Exercise prompt:
Set out exactly, line by line, the stretch of data below that begins at the line containing "Click exec output pin of bottom Print String" and ends at the line containing "Given: Open File Explorer from the taskbar", with both ends kept.

Supplied data:
□ □ □

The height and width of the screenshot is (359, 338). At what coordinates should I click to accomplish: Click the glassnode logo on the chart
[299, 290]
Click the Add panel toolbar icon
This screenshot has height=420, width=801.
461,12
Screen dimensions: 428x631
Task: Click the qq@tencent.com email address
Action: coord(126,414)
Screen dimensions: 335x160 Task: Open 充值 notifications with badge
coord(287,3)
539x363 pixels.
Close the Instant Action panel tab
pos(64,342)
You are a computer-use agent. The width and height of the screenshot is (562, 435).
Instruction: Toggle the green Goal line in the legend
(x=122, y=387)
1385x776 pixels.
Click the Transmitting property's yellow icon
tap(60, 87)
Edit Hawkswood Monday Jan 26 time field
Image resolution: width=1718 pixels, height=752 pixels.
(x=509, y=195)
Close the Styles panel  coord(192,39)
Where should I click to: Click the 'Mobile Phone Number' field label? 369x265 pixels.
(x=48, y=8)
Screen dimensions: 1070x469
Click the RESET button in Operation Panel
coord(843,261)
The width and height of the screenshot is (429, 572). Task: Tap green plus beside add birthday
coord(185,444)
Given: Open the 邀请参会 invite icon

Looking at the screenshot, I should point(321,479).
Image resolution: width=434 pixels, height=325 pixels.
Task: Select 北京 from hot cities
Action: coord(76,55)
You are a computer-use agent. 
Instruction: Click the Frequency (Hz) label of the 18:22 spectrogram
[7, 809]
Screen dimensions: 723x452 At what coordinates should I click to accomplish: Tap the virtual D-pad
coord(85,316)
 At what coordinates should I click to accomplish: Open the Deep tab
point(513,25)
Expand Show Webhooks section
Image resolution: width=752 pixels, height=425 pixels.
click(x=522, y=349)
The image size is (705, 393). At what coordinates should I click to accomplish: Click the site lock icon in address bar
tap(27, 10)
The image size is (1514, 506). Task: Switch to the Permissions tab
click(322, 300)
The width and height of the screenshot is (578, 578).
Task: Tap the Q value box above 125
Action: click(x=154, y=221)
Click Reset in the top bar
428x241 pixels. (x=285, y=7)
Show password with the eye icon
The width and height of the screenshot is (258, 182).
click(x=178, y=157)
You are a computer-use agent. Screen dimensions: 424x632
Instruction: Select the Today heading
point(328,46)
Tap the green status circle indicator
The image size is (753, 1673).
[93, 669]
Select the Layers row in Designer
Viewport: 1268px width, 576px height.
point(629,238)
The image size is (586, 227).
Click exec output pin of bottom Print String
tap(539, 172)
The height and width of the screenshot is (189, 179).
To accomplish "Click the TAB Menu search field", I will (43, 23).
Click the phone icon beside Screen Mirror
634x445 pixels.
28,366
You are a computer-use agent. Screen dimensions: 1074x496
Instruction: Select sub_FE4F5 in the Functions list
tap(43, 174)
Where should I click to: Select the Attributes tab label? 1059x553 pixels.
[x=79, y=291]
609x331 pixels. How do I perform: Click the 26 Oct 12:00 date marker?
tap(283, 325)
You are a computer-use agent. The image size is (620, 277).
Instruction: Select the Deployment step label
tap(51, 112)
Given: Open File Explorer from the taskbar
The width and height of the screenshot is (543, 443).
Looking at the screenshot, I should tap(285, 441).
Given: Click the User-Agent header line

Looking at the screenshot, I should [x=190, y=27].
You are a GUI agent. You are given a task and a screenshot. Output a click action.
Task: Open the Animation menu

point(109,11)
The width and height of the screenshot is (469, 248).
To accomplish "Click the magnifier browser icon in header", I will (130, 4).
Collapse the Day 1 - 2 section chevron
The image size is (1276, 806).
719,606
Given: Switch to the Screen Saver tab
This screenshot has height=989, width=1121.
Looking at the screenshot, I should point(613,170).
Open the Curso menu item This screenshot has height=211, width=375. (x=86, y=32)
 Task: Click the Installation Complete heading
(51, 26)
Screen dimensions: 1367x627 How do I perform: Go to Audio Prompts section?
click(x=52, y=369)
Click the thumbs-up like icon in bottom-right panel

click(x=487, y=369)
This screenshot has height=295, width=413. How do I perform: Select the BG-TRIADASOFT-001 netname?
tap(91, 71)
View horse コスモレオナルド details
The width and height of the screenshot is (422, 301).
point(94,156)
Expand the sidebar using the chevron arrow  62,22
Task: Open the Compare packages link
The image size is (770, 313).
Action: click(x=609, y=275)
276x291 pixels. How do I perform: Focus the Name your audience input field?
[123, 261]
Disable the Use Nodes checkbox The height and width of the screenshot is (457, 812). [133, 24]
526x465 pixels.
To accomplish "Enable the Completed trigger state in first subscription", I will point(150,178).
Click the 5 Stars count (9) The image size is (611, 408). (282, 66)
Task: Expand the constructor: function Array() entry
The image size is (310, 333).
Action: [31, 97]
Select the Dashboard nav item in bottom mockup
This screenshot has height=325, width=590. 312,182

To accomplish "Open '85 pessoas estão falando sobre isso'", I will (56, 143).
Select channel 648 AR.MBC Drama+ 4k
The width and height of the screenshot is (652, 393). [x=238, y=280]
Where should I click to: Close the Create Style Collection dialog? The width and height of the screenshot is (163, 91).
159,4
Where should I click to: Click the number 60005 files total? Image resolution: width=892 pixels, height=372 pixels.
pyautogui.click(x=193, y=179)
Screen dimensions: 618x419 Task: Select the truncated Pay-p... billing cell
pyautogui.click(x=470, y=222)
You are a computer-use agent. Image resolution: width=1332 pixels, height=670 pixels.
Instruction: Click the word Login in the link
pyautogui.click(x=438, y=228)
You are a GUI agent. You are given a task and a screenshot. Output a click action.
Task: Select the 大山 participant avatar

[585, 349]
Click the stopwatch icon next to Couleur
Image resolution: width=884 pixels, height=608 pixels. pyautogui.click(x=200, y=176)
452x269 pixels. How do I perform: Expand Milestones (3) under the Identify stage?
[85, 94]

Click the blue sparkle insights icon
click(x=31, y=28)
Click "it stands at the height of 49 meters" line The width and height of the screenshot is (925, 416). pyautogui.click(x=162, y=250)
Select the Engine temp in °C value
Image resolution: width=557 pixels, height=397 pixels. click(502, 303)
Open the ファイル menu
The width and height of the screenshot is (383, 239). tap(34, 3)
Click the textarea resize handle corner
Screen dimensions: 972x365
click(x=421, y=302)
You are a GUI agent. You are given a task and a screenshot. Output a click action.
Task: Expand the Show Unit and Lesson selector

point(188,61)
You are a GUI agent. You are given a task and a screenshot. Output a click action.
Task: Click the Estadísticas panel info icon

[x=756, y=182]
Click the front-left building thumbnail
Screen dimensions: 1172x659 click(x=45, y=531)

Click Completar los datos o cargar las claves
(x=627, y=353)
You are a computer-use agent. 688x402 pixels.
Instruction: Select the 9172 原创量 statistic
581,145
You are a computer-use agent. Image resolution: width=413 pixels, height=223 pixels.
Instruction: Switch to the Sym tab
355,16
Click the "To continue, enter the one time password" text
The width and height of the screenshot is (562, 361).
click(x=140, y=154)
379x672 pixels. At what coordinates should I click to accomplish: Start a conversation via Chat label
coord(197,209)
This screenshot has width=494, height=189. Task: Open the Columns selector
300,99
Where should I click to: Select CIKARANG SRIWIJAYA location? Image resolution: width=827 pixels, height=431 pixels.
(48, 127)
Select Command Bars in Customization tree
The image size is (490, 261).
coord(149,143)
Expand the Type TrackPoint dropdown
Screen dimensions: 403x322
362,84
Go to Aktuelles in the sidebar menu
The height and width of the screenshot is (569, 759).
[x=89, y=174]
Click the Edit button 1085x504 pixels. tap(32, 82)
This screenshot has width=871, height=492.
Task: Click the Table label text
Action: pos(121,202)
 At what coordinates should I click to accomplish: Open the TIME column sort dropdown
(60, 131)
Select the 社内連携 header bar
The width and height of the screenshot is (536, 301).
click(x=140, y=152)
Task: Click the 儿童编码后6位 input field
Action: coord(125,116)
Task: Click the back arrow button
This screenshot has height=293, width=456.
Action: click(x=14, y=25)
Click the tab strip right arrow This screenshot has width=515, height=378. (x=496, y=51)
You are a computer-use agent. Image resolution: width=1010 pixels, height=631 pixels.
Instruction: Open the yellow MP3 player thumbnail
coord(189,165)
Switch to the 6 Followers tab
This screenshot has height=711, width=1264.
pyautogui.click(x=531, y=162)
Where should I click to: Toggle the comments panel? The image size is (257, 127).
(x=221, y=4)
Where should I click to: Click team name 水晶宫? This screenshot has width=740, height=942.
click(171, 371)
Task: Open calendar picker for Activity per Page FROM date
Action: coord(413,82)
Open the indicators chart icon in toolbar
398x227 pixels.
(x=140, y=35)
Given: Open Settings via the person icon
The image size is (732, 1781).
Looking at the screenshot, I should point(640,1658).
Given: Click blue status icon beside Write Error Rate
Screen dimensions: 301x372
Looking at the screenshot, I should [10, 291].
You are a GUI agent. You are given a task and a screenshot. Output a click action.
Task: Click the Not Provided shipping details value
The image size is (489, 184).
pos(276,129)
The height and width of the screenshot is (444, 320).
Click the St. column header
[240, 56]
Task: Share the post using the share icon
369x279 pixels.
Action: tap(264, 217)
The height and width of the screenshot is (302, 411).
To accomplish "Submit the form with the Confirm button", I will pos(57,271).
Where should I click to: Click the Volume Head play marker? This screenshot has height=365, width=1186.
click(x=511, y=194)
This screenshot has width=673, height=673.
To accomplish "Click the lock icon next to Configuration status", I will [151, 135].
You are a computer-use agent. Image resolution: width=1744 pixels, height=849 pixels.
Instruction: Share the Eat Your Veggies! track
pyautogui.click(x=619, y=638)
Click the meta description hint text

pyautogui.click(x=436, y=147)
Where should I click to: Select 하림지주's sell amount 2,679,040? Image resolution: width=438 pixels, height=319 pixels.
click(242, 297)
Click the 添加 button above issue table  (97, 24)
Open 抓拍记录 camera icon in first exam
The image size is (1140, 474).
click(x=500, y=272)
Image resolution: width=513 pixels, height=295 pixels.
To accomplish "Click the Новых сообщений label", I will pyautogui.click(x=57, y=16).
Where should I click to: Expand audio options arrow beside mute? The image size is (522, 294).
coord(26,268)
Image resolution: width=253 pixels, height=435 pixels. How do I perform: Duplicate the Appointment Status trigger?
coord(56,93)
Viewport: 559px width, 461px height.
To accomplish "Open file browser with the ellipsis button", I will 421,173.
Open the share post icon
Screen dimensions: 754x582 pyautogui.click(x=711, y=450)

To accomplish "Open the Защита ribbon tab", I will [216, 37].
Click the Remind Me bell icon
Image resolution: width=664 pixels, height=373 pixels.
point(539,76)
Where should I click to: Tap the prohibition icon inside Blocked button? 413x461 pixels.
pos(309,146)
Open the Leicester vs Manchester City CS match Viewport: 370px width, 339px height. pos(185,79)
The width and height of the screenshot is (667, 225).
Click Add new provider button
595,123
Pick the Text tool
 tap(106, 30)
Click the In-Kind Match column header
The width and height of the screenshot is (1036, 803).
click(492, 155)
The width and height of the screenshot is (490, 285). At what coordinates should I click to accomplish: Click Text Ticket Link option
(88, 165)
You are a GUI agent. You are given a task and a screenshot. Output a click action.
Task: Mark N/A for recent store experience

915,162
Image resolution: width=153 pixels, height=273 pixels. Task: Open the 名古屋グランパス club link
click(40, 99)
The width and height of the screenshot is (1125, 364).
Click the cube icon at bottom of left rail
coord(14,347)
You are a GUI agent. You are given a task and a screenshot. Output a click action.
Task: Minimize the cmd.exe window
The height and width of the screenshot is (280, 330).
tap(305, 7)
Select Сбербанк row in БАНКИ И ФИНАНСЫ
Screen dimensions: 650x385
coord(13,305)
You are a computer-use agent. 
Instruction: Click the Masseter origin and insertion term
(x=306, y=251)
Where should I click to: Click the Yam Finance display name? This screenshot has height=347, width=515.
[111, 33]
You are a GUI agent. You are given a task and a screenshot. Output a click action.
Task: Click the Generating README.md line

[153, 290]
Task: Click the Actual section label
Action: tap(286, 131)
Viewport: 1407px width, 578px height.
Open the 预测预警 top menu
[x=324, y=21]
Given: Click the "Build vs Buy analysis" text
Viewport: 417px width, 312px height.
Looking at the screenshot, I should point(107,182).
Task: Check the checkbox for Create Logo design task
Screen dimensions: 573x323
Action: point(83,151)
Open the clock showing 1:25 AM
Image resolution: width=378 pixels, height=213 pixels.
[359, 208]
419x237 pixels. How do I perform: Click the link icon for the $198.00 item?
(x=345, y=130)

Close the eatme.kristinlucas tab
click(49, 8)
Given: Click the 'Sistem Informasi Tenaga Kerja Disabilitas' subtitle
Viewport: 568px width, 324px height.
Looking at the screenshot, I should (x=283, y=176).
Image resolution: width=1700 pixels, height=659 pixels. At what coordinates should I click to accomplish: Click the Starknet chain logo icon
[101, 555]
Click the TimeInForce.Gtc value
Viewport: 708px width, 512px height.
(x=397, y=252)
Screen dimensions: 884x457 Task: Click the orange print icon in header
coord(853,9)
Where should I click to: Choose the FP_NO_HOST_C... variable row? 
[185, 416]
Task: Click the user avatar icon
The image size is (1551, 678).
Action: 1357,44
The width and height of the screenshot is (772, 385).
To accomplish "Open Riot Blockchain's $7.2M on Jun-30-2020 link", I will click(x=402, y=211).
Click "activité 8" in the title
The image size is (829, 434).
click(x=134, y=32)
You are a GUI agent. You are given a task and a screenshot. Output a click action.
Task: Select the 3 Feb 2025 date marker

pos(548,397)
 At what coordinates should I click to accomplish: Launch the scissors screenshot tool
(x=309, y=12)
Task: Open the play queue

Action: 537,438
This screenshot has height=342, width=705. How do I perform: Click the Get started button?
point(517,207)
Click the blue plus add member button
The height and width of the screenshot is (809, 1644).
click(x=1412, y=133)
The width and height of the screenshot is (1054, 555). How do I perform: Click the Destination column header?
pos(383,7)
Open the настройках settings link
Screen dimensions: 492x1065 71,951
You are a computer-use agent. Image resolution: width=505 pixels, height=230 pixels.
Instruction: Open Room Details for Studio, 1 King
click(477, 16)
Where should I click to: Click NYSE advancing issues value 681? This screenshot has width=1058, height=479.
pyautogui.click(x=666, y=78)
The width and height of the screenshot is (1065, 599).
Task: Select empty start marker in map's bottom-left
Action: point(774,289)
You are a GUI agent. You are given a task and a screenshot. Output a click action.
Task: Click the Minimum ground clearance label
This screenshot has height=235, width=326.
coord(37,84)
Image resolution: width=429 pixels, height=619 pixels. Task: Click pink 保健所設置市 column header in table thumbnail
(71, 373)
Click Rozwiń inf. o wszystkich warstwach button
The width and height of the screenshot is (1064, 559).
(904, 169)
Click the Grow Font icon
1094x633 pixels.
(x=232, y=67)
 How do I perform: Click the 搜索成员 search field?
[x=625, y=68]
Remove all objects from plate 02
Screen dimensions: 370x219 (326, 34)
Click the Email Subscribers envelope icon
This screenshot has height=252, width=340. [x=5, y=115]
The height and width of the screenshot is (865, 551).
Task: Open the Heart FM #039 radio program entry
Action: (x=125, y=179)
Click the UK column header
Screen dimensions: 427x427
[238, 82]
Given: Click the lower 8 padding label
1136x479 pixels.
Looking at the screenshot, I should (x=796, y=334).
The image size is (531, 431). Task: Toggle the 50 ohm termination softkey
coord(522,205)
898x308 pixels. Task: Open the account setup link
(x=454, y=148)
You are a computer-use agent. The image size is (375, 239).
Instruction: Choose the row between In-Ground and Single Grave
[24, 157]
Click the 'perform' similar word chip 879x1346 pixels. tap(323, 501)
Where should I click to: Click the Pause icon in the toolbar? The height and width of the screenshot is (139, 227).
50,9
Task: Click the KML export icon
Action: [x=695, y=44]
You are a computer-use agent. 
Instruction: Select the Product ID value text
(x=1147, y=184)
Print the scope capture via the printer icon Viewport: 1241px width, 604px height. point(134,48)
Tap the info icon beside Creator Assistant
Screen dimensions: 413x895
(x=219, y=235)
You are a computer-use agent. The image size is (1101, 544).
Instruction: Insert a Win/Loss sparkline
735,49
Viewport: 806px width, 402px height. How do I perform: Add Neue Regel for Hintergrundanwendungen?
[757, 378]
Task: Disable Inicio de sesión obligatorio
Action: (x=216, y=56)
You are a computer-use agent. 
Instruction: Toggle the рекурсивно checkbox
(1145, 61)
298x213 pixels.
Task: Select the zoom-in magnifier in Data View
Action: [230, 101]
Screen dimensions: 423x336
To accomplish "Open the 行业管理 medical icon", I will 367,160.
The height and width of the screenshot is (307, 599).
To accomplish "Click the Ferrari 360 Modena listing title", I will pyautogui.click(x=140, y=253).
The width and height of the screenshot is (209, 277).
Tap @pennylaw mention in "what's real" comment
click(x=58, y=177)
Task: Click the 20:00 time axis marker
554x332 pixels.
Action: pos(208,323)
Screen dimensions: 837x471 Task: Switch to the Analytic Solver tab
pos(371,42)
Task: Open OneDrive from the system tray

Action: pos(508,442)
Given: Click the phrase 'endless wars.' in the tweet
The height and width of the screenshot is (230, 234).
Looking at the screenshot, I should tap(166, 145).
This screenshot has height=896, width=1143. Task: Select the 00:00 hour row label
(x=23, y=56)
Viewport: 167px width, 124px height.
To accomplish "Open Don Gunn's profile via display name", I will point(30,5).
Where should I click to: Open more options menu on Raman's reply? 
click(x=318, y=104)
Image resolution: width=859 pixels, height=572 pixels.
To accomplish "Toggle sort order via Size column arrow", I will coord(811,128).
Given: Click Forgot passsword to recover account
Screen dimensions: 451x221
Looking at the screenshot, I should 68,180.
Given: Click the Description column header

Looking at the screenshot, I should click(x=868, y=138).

□ □ □

Solution to this task:
Click exec output pin of bottom Print String
tap(539, 172)
The height and width of the screenshot is (189, 179).
To accomplish "Click the TAB Menu search field", I will (43, 23).
Click the phone icon beside Screen Mirror
634x445 pixels.
28,366
You are a computer-use agent. Screen dimensions: 1074x496
Instruction: Select sub_FE4F5 in the Functions list
tap(43, 174)
Where should I click to: Select the Attributes tab label? 1059x553 pixels.
[x=79, y=291]
609x331 pixels. How do I perform: Click the 26 Oct 12:00 date marker?
tap(283, 325)
You are a computer-use agent. The image size is (620, 277).
Instruction: Select the Deployment step label
tap(51, 112)
Given: Open File Explorer from the taskbar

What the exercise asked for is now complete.